I swear this is true. A man and a woman were in court last month. Both had records for violence and assault. A restraining order prevented any communication between the guy, Theodore Murphy, and the girl, Nicole Osbourne. You can imagine the atmosphere of tension and suppressed rage.
But people are people, so this is what happened next. The guy asks the lawyers to pass a message to the girl. It says: "Will you marry me?"
The judge points out the "no- contact" restraining order prohibits her from responding in any way. So he amends it to allow her to react.
With tears in her eyes, she says: "Yes." They leave court together.
This case, which happened in New York last month, proves the songwriter's adage: "Love is strange." Details were forwarded to me by a lawyer, who said: "Where humans are concerned, extreme irrationality is the norm."
My unmarried Hong Kong friend, Cord Krohn, told me he wore a green shirt by chance on Valentine's Day and discovered that some people deliberately wear that color to celebrate Singles Awareness Day.
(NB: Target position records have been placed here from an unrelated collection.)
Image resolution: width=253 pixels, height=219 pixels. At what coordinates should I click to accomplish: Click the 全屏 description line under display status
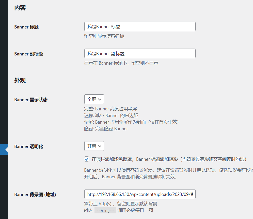click(131, 122)
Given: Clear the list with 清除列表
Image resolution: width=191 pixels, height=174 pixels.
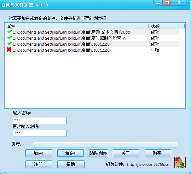Looking at the screenshot, I should pyautogui.click(x=99, y=153).
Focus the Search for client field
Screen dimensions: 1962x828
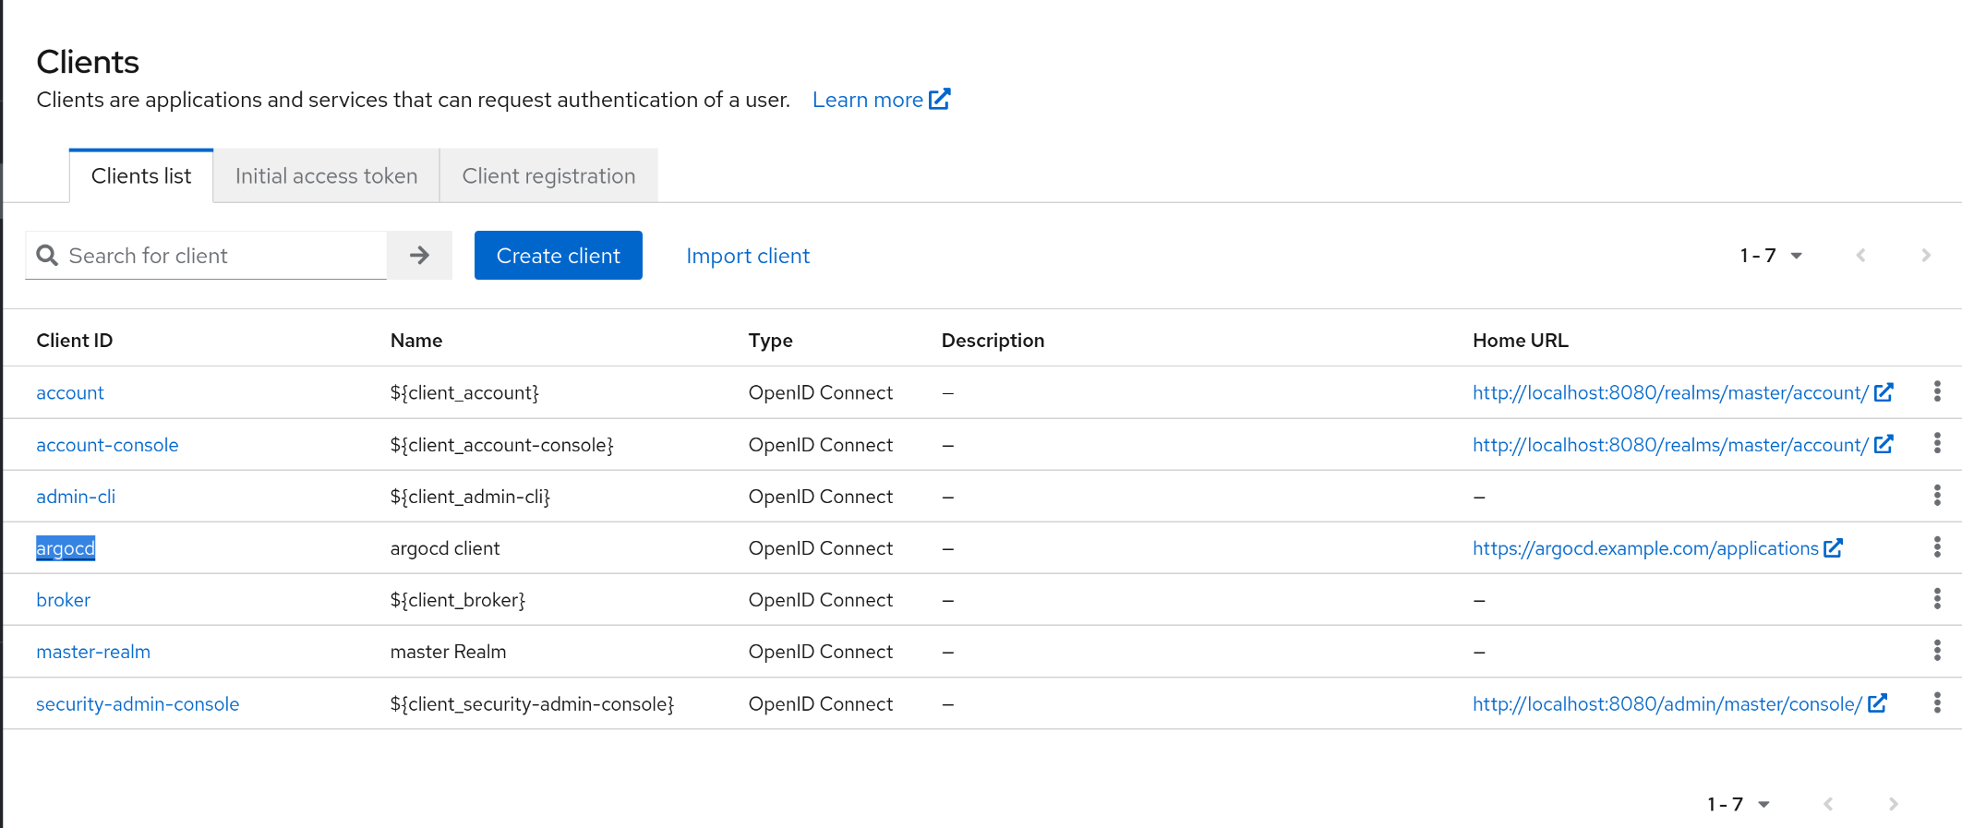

Love hearts are red, and the opposite of red is green.
That evening, my mentor/ bartender told me that Singles Awareness Day is a new holiday, celebrated in February in the West and on November 11 in the East, during which single people give surprise gifts to themselves.
How does that work? "Happy Singles Awareness Day to me! Here, I bought me a gift. For me? Oh, I shouldn't have."
What do such cards say? "Dear John Doe, you may think no one in the world loves you, but don't worry, one person does. That's me, John Doe."
The more you think about it, the sadder it seems. The name of the day abbreviates to "SAD." *** Reader Wade Wollin bought a Hong Kong-made Valentine's Day card for his lovely wife, Erica Liu. When he got home and opened it to write inside, he found a pre-printed message saying: "With Deepest Sympathy."
This must be the first card exclusively designed for girls hooked up with the sort of men their mothers warned them about. *** At a barbecue the other day, one of my kids asked for a beer. I said sure.
Beer is super bitter to young tastebuds. He sipped it, pulled a face and returned the can.
But US columnist Joe Donatelli warned that there was one beer, Bayhawk Chocolate Porter, which was dangerously child-friendly.
He said: "If my dad had given me a taste when I was a kid, my childhood would have revolved around procuring fake IDs, filching chocolate porters from my friends' parents' refrigerators and trying to get a job at Bayhawk Brewing at age 10."